Communiqué de presse
Je cherche des parfums nouveaux, des fleurs plus larges, des plaisirs inéprouvés
Le
projet de Karine Bonneval pour La Maréchalerie se fonde sur la manipulation du vivant
par l’humain. Ses recherches plastiques trouvent leur origine dans la notion d’exotisme.
À l’époque des cabinets de curiosités, puis des serres, des plantes sont acclimatées
en Occident pour constituer le fond de jardins botaniques. On collectionne et inventorie
ces trésors de voyages, témoins directs de la mainmise de l’homme sur la nature et
du pouvoir de l’Europe sur les pays dits indigènes. Ces récoltes sont également l’expression
d’une recherche de sensations et d’agrément. La colonisation du vivant racontée dans
les récits de voyages demeure sujet d’actualité. Les explorateurs d’aujourd’hui sont
à l’image de ces grands groupes pharmaceutiques et agroalimentaires qui s’approprient
les espèces naturelles pour les transformer en produits de l’industrie. De même,
à moindre échelle, et sans que nous en ayons conscience, les plantes de nos jardins
et de nos intérieurs proviennent le plus souvent de contrées lointaines et répondent
à notre besoin de végétal comme un rempart contre notre propre société.
Le dispositif
présenté par Karine Bonneval à La Maréchalerie agit comme une mise en abîme de l’espace
pensé à partir du désir perpétuel d’une nature imitée. Citation d’À rebours de J.-K.

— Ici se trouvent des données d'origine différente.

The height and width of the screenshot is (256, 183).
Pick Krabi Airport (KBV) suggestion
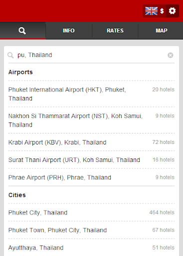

Huysmans, écrit en plein siècle romantique, à l’époque des expositions universelles,
le titre de l’exposition fait explicitement référence à l’univers baroque dont s’entoure
Des Esseintes, personnage reclus qui se consacre à la reproduction du monde, habité
par l’obsession de transformation du vivant. Reste à accomplir pour le visiteur l’expérience
de la déambulation dans un environnement végétal et olfactif fantasmé, à la lisière
ténue entre naturel et artificiel. Dans cet espace clos qui rappelle la serre, comme
dans un microcosme fantasque, les plantes sont augmentées de manière anthropomorphique.
Travesties par des rajouts qui renvoient à une esthétique humaine (ongles, cils,
cheveux) et par des parfums recréés ces plantes colonisées ramènent le végétal à
l’humain de manière violente.
Exposition du 18 janvier au 17 mars 2012. La Maréchalerie - centre d'art contemporain
- énsa-v, 5 avenue de Sceaux - 78000 Versailles. Tél.: 01 39 07 41 12. Entrée libre
du lundi au samedi de 14h à 18h et le matin sur RDV. Fermé les jours fériés.